**TASK DETAILS:**
Write all of the lines below out again, exactly as they stand.
Start of GIVEN ENTRIES
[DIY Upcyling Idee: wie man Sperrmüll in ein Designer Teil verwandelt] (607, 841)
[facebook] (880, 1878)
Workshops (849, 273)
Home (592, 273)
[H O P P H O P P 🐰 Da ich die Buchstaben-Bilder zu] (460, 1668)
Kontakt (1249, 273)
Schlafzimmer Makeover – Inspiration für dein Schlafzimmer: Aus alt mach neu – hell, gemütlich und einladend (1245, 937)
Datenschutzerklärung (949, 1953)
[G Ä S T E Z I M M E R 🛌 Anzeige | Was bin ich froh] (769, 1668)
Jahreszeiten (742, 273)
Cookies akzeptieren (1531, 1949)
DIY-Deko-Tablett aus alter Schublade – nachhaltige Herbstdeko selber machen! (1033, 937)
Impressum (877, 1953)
End of GIVEN ENTRIES
**ANSWER TO THIS TASK:**
[DIY Upcyling Idee: wie man Sperrmüll in ein Designer Teil verwandelt] (607, 841)
[facebook] (880, 1878)
Workshops (849, 273)
Home (592, 273)
[H O P P H O P P 🐰 Da ich die Buchstaben-Bilder zu] (460, 1668)
Kontakt (1249, 273)
Schlafzimmer Makeover – Inspiration für dein Schlafzimmer: Aus alt mach neu – hell, gemütlich und einladend (1245, 937)
Datenschutzerklärung (949, 1953)
[G Ä S T E Z I M M E R 🛌 Anzeige | Was bin ich froh] (769, 1668)
Jahreszeiten (742, 273)
Cookies akzeptieren (1531, 1949)
DIY-Deko-Tablett aus alter Schublade – nachhaltige Herbstdeko selber machen! (1033, 937)
Impressum (877, 1953)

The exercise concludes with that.